== DATA TO USE ==
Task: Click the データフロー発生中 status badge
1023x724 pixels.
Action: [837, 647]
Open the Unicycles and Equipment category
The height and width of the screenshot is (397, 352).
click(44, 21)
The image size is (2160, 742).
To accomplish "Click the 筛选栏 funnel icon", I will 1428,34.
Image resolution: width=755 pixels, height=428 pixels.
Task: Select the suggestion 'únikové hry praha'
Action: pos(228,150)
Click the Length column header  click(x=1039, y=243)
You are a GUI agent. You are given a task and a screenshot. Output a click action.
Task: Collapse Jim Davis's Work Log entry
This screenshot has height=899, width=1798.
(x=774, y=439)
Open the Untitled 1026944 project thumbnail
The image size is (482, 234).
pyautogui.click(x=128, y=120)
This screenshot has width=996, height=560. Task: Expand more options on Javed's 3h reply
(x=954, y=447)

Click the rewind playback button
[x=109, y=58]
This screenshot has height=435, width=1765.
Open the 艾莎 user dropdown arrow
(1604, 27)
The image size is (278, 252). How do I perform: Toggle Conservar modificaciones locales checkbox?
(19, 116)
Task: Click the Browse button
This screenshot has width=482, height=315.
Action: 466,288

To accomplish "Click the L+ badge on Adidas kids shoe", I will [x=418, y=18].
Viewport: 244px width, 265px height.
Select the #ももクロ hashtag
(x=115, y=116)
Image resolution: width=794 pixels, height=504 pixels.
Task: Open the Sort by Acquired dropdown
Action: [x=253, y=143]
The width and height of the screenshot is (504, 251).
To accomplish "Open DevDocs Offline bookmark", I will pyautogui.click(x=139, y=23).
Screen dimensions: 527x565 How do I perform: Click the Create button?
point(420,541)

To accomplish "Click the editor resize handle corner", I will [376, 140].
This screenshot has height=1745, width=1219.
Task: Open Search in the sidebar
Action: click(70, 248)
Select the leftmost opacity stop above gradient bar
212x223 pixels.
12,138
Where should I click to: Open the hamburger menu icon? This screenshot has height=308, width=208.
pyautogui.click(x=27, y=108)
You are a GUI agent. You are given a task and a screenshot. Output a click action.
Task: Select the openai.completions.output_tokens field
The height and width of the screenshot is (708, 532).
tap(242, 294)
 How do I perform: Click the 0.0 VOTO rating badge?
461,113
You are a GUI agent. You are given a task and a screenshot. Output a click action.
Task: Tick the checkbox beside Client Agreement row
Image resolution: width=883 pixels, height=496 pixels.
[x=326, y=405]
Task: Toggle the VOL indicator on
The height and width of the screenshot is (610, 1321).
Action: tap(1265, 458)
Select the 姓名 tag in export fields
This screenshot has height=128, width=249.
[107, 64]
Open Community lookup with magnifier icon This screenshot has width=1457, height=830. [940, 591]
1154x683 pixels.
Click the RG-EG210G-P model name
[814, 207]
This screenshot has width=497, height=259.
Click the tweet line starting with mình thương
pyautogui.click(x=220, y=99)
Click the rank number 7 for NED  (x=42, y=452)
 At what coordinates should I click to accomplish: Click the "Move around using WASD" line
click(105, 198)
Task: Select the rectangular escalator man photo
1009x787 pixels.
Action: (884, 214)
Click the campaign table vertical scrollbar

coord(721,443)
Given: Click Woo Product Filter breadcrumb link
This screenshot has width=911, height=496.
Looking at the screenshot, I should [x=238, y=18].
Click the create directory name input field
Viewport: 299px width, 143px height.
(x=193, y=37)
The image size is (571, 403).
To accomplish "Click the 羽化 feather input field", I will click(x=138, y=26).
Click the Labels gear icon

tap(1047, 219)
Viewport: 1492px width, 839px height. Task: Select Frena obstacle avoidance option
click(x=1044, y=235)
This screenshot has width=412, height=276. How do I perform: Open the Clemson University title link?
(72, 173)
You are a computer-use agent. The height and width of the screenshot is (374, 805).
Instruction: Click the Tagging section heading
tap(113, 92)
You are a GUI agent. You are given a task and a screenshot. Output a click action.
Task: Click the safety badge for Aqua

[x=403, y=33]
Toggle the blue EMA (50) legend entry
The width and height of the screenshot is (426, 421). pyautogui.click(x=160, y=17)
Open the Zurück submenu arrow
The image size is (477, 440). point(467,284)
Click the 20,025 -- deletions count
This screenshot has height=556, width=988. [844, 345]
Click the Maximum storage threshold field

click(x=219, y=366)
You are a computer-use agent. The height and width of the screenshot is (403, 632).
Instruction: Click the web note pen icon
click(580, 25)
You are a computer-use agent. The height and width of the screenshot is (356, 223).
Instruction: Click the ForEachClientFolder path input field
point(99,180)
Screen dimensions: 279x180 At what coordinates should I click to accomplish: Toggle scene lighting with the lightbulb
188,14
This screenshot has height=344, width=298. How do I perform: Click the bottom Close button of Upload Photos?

== WORK INSTRUCTIONS ==
Rescale the stretch above from the start of the entries through the line containing "click(44, 21)". Reproduce every line of it, requests included, and multiply each answer coordinate by 1.65, rounding to whole numbers with halves rounded up.

== EXERCISE RESPONSE ==
Task: Click the データフロー発生中 status badge
1023x724 pixels.
Action: [1381, 1068]
Open the Unicycles and Equipment category
The height and width of the screenshot is (397, 352).
click(73, 35)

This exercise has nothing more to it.